SIDOARJO (mediasurabayarek.net)
– Kini tibalah saatnya pembacaan nota pembelaan (pledoi) dalam sidang
lanjutan Syafa’atul Hidayah (Ida), Indra Kusbianto, dan Anam Warsito, yang
tersandung dugaan perkara korupsi pengadaan mobil siaga desa untuk 386 desa
pada tahun 2022.
Dalam pledoinya, Penasehat
Hukum (PH) Syafa’atul Hidayah (Ida), yakni
Ben Hadjon SH dan Agus Siswinarno SH, SH menyebutkan, memohon agar majelis hakim Yang Mulia memutuskan, menyatakan bahwa Syafa’atul
Hidayah (Ida) tidak terbukti secara sah
dan meyakinkan menurut hukum, melakukan
tindak pidana yang didakwakan kepadanya , baik dalam dakwaan kesatu primair dan dakwaan subsidiair
, serta dakwaan kedua.
“Membebaskan terdakwa I Syafa’atul
Hidayah (Ida), dari seluruh dakwaan Penuntut Umum tersebut (vrijspraak) sesuai dengan pasal 191 ayat(1) KUHAP atau
setidak-tidaknya melepaskan Ida
dari semua tuntutan hukum (ontslag van rechtvervolging) sesuai dengan pasal 191 ayat (2) KUHAP,”
ucapnya.
Dan memulihkan segala hak Ida dalam kemampuan , kedudukan,
nama baik serta harkat dan martabatnya. Juga membebankan biaya perkara kepada
negara.
“Atau setidak-tidaknya
bila dianggap bersalah oleh majelis hakim Yang Mulia dengan berpendapat lain, mohon hukuman yang seringan-ringannya. Kami
yakin, majelis hakim akan memberikan putusan yang seadil-adilnya berdasarkan hukum dan hati Nurani,” ucap Ben
Hadjon SH dan Agus Siswinarno SH.
Menurutnya, tuntutan
Penuntut Umum haruslah ditolak dengan alasan , bahwa semua perbuatan materiil Ida, bukanlah perbuatan
melawan hukum. Bahwa uang cashback
sebesar Rp 15 juta yang
diberikan oleh Ida (terdakwa I) kepada
desa melalui para kepala desa untuk
pembelian unit mobil desa siaga
dikalikan sebanyak 289 desa.
Sehingga totalnya Rp 4,335 miliar yang tidak disetor
ke kas desa dan disetorkan oleh para
kepala desa kepada Pemerintah Kabupaten Bojonegoro, Tetapi dipergunakan sendiri oleh para Kades secara pribadi.

» PETUNJUK
Salin dengan tepat bagian berita sidang mobil siaga desa yang dibuka dengan kata-kata berisi "Menurutnya, tuntutan" dan ditutup dengan "sebanyak 289 desa.". Baris-baris ini tidak ada hubungannya dengan berita sidang mobil siaga desa.

» BAHAN SUMBER
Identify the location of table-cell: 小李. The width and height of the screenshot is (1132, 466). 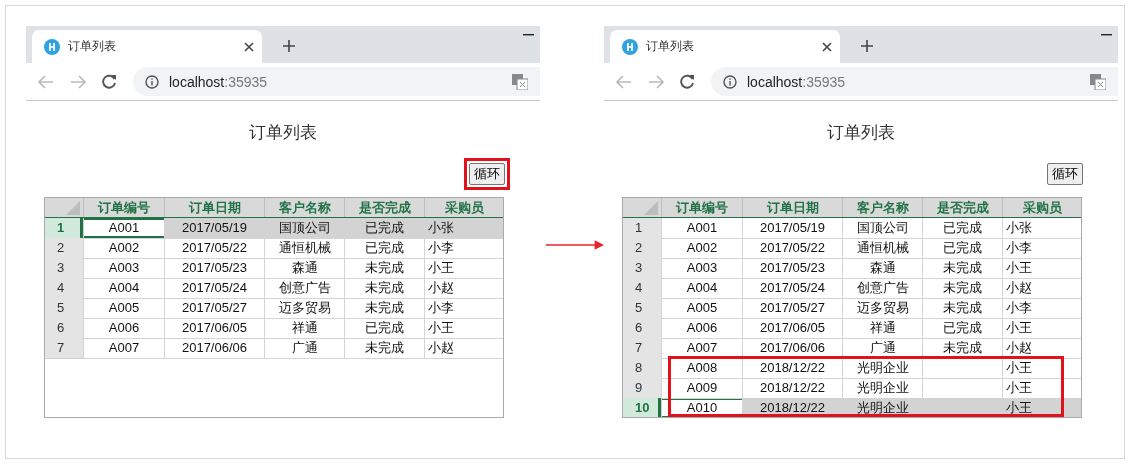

» JAWABAN LATIHAN
Menurutnya, tuntutan
Penuntut Umum haruslah ditolak dengan alasan , bahwa semua perbuatan materiil Ida, bukanlah perbuatan
melawan hukum. Bahwa uang cashback
sebesar Rp 15 juta yang
diberikan oleh Ida (terdakwa I) kepada
desa melalui para kepala desa untuk
pembelian unit mobil desa siaga
dikalikan sebanyak 289 desa.